I might not be the CEO of a Fortune 500 company, or the founder of a rising tech startup, but I did manage to learn this lesson during my year as the editor-in-chief of my college newspaper. And I learned it the hard way.
Fresh-faced and insecure
A young and squirmy leader in the biggest position of my young career, I wanted to prove to everyone on my staff of 40 that I was a great manager and problem solver. There was already a ton of pressure on me, so my lack of an unbiased journalism job in the newsroom and (since improved) terribly undeveloped sense of punctuality didn’t help.
My solution to my problem? I would walk around the newsroom all the time, asking what was going on. I would work late nights and put the paper out, even though I didn’t have all the skills needed to oversee late night production. I would do anything and everything I could to assert that I was the supervisor, and that I was there if there was a problem – even if I didn’t know how to fix it.

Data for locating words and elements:
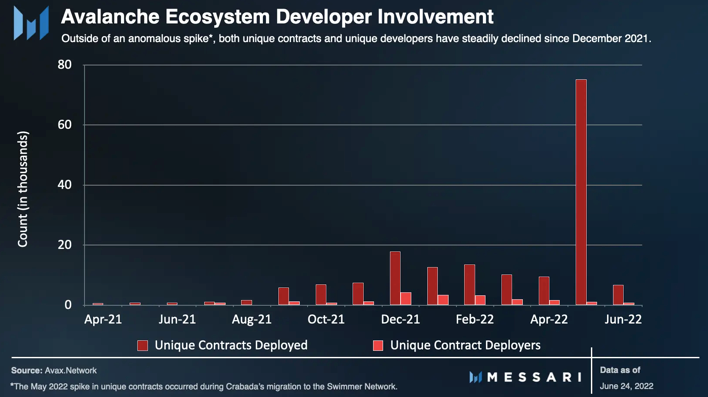Click the Messari logo icon at top-left
708x397 pixels.
(x=31, y=23)
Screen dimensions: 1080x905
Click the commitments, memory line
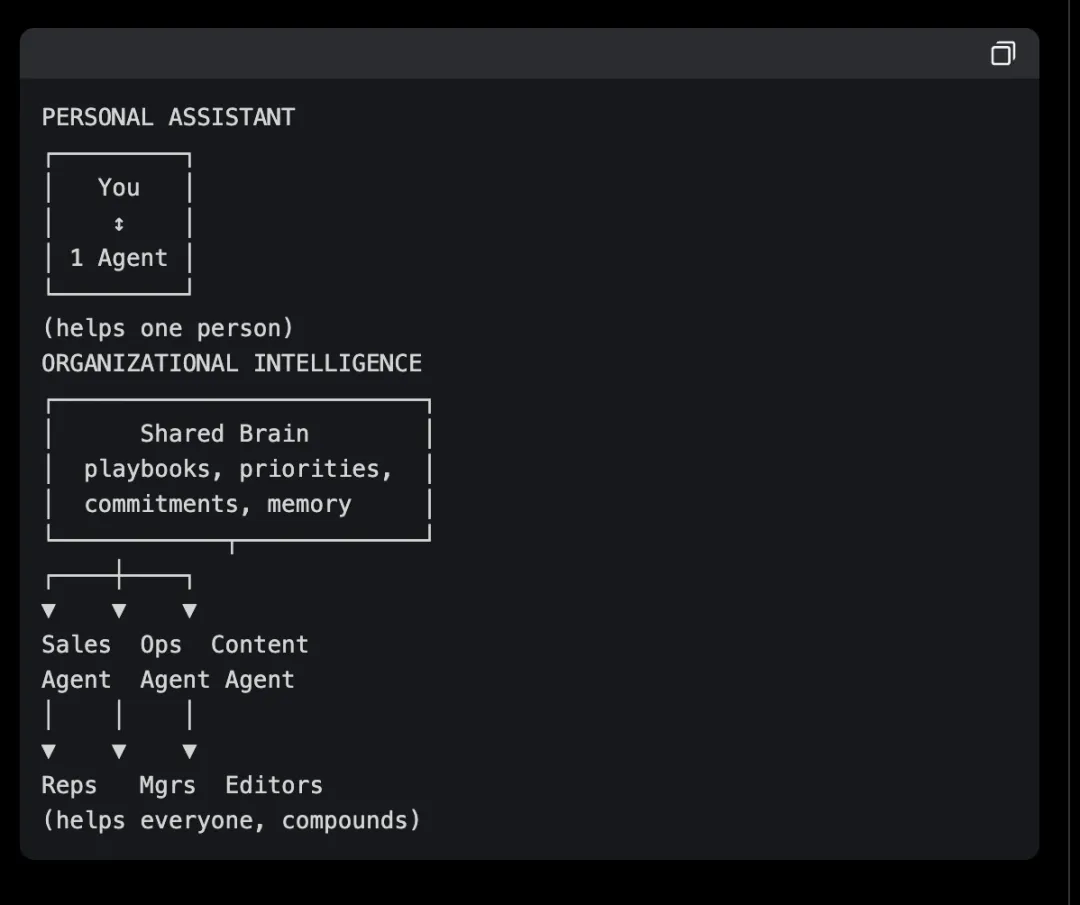217,504
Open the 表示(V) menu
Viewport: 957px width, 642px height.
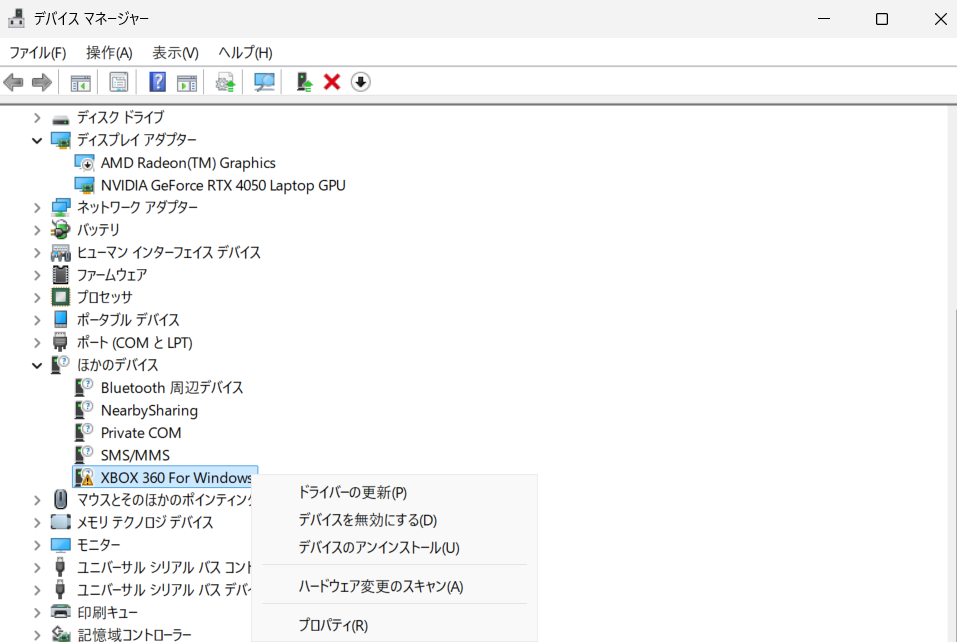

# WHAT TO DO
In the passage about editing a college newspaper, how large was the staff the writer led?

# EXERCISE RESPONSE
The staff had 40 people.